===== Data for the task =====
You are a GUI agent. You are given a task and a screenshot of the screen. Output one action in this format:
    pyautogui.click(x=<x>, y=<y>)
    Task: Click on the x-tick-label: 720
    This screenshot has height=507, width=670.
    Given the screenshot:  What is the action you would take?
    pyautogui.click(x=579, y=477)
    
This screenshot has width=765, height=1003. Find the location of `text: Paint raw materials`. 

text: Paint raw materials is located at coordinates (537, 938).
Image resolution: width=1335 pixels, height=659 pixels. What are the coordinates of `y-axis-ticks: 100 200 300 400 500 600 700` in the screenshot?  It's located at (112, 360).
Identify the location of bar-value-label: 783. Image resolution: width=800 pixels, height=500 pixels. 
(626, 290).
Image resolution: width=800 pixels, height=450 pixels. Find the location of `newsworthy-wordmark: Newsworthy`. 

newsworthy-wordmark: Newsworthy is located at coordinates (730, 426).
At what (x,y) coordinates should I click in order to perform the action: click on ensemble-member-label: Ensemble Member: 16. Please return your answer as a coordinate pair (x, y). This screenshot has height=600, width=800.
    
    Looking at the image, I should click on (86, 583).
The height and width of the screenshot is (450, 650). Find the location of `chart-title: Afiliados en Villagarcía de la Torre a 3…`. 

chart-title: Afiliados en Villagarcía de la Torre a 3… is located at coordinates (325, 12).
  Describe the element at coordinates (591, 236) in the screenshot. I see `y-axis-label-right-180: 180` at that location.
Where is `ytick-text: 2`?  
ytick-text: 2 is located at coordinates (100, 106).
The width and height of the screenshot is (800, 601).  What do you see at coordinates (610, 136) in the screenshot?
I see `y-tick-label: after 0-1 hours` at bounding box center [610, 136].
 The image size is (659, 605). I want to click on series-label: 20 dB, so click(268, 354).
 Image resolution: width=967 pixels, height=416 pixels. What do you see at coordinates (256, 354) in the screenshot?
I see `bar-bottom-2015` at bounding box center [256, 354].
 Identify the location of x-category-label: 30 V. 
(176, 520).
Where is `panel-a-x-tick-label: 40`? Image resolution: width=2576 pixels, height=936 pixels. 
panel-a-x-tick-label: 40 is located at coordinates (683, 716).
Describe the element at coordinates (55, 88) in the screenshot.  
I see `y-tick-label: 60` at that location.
=====
Return the part of the data that opens with the line containing "The height and" and runs through the end of the data, repeating every line unchanged.

The height and width of the screenshot is (450, 650). Find the location of `chart-title: Afiliados en Villagarcía de la Torre a 3…`. 

chart-title: Afiliados en Villagarcía de la Torre a 3… is located at coordinates (325, 12).
  Describe the element at coordinates (591, 236) in the screenshot. I see `y-axis-label-right-180: 180` at that location.
Where is `ytick-text: 2`?  
ytick-text: 2 is located at coordinates (100, 106).
The width and height of the screenshot is (800, 601).  What do you see at coordinates (610, 136) in the screenshot?
I see `y-tick-label: after 0-1 hours` at bounding box center [610, 136].
 The image size is (659, 605). I want to click on series-label: 20 dB, so click(268, 354).
 Image resolution: width=967 pixels, height=416 pixels. What do you see at coordinates (256, 354) in the screenshot?
I see `bar-bottom-2015` at bounding box center [256, 354].
 Identify the location of x-category-label: 30 V. 
(176, 520).
Where is `panel-a-x-tick-label: 40`? Image resolution: width=2576 pixels, height=936 pixels. 
panel-a-x-tick-label: 40 is located at coordinates (683, 716).
Describe the element at coordinates (55, 88) in the screenshot.  
I see `y-tick-label: 60` at that location.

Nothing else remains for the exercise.